"""
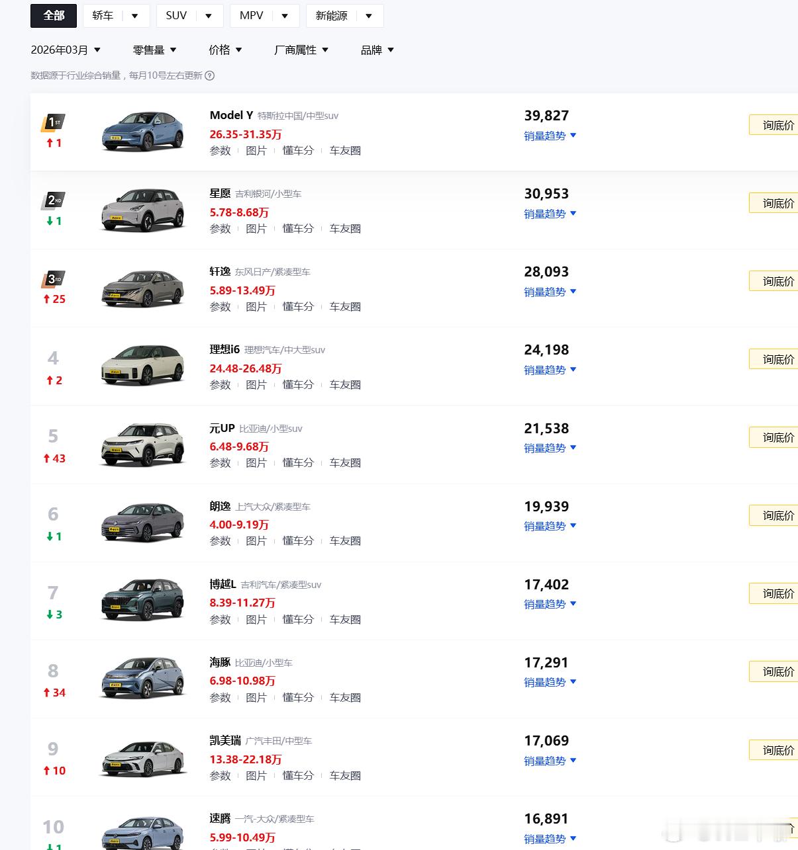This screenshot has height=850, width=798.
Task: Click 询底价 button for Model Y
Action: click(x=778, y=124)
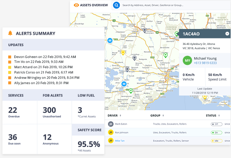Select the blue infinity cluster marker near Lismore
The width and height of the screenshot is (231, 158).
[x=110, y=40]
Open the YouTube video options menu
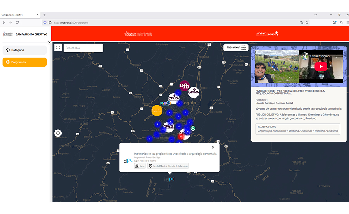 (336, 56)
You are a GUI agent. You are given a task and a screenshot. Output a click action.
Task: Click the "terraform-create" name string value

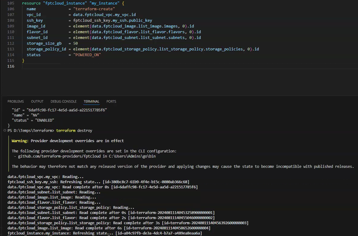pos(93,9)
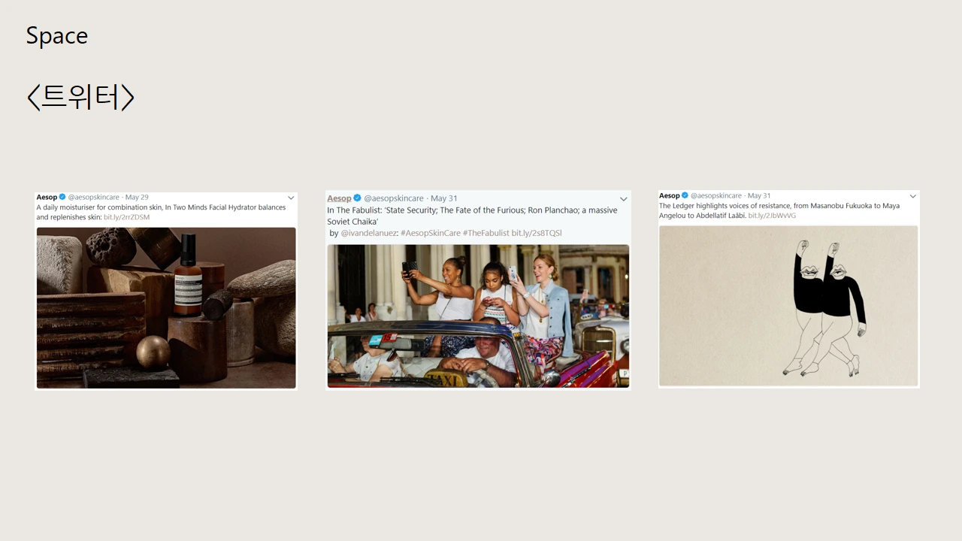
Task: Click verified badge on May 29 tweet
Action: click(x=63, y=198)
"""
"""
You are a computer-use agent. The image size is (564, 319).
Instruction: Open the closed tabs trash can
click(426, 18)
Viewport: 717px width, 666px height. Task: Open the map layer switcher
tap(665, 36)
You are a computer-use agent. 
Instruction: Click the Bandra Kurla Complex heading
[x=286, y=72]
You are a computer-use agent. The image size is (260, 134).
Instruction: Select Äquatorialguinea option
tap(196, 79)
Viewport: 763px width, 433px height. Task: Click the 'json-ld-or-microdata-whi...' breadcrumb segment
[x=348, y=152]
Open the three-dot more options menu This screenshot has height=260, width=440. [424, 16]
"""
"""
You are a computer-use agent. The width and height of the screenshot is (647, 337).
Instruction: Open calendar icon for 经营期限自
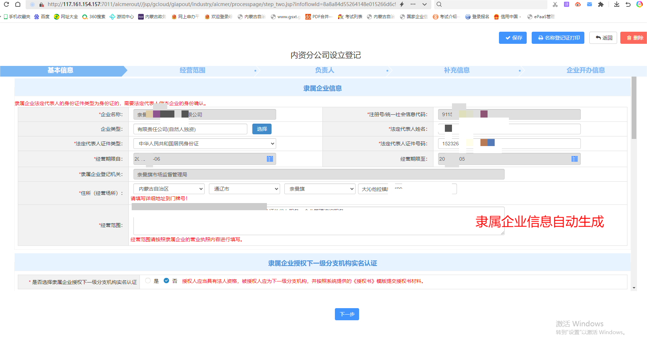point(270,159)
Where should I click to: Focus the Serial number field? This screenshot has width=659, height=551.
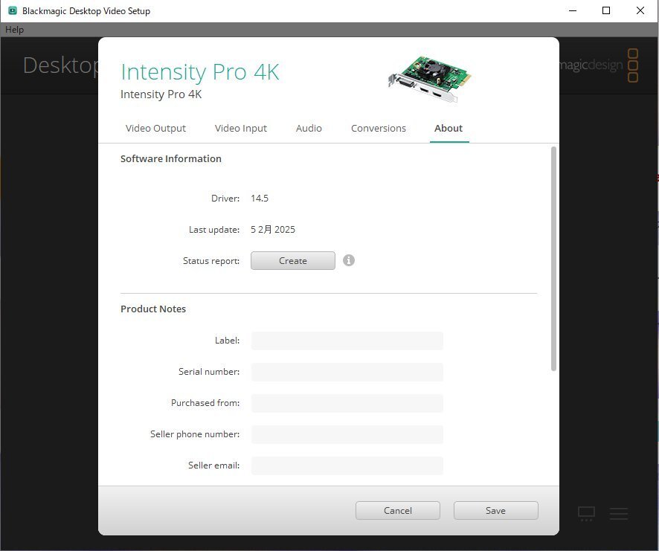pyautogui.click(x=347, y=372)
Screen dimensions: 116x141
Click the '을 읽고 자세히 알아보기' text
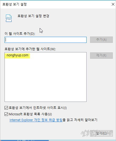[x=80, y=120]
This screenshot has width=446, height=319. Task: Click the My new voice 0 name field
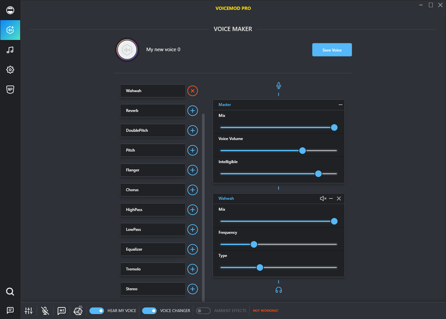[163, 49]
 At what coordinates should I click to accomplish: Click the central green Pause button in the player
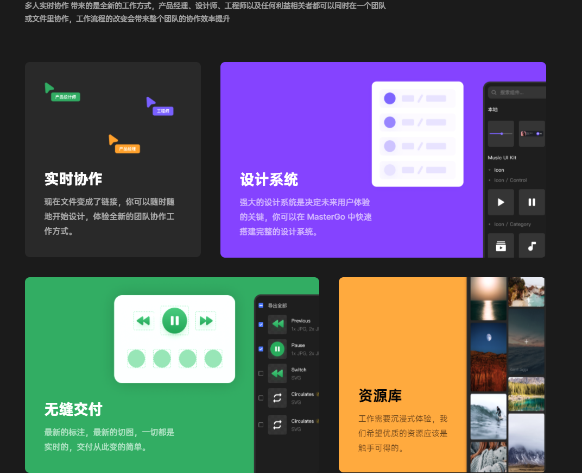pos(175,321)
"""
Exercise aim:
The required output is every line above that contains the string "agent".

Your solution:
You are a GUI agent. You are given a task and a screenshot. Output a click action.
You are a computer-use agent. The image size is (564, 319).
You are a computer-use agent. 
You are a computer-use agent. The image size is (260, 134).
You are a computer-use agent. The width and height of the screenshot is (647, 337).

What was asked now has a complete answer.